• Exercise instructions: Please convert each line of the material below into a Markdown table with two columns, Row and Line, numbering the rows in order and skipping any blank lines.

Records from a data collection
---

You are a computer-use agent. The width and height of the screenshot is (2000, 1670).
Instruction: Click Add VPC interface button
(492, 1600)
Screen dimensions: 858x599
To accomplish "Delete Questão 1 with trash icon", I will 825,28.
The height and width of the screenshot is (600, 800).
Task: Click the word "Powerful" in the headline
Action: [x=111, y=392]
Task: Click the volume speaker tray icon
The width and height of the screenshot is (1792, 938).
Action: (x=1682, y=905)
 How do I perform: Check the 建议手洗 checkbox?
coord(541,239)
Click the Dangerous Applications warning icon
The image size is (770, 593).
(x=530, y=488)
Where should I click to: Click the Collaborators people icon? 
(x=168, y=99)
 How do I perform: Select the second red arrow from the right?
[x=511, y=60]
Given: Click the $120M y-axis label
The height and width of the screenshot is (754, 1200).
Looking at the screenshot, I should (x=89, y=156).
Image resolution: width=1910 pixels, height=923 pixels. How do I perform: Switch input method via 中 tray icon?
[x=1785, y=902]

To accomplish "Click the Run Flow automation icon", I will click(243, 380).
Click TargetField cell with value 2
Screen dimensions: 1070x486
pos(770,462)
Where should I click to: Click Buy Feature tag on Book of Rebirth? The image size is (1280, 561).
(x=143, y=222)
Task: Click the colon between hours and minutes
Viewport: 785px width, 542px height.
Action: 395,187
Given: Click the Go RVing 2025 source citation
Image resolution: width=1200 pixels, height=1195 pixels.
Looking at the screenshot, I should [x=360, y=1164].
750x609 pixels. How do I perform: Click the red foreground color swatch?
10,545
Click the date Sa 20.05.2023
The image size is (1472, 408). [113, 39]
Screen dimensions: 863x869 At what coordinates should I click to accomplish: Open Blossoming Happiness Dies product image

---

• Solution to the exercise:
| Row | Line |
|---|---|
| 1 | You are a computer-use agent. The width and height of the screenshot is (2000, 1670). |
| 2 | Instruction: Click Add VPC interface button |
| 3 | (492, 1600) |
| 4 | Screen dimensions: 858x599 |
| 5 | To accomplish "Delete Questão 1 with trash icon", I will 825,28. |
| 6 | The height and width of the screenshot is (600, 800). |
| 7 | Task: Click the word "Powerful" in the headline |
| 8 | Action: [x=111, y=392] |
| 9 | Task: Click the volume speaker tray icon |
| 10 | The width and height of the screenshot is (1792, 938). |
| 11 | Action: (x=1682, y=905) |
| 12 |  How do I perform: Check the 建议手洗 checkbox? |
| 13 | coord(541,239) |
| 14 | Click the Dangerous Applications warning icon |
| 15 | The image size is (770, 593). |
| 16 | (x=530, y=488) |
| 17 | Where should I click to: Click the Collaborators people icon?  |
| 18 | (x=168, y=99) |
| 19 |  How do I perform: Select the second red arrow from the right? |
| 20 | [x=511, y=60] |
| 21 | Given: Click the $120M y-axis label |
| 22 | The height and width of the screenshot is (754, 1200). |
| 23 | Looking at the screenshot, I should (x=89, y=156). |
| 24 | Image resolution: width=1910 pixels, height=923 pixels. How do I perform: Switch input method via 中 tray icon? |
| 25 | [x=1785, y=902] |
| 26 | To accomplish "Click the Run Flow automation icon", I will click(243, 380). |
| 27 | Click TargetField cell with value 2 |
| 28 | Screen dimensions: 1070x486 |
| 29 | pos(770,462) |
| 30 | Where should I click to: Click Buy Feature tag on Book of Rebirth? The image size is (1280, 561). |
| 31 | (x=143, y=222) |
| 32 | Task: Click the colon between hours and minutes |
| 33 | Viewport: 785px width, 542px height. |
| 34 | Action: 395,187 |
| 35 | Given: Click the Go RVing 2025 source citation |
| 36 | Image resolution: width=1200 pixels, height=1195 pixels. |
| 37 | Looking at the screenshot, I should [x=360, y=1164]. |
| 38 | 750x609 pixels. How do I perform: Click the red foreground color swatch? |
| 39 | 10,545 |
| 40 | Click the date Sa 20.05.2023 |
| 41 | The image size is (1472, 408). [113, 39] |
| 42 | Screen dimensions: 863x869 At what coordinates should I click to accomplish: Open Blossoming Happiness Dies product image |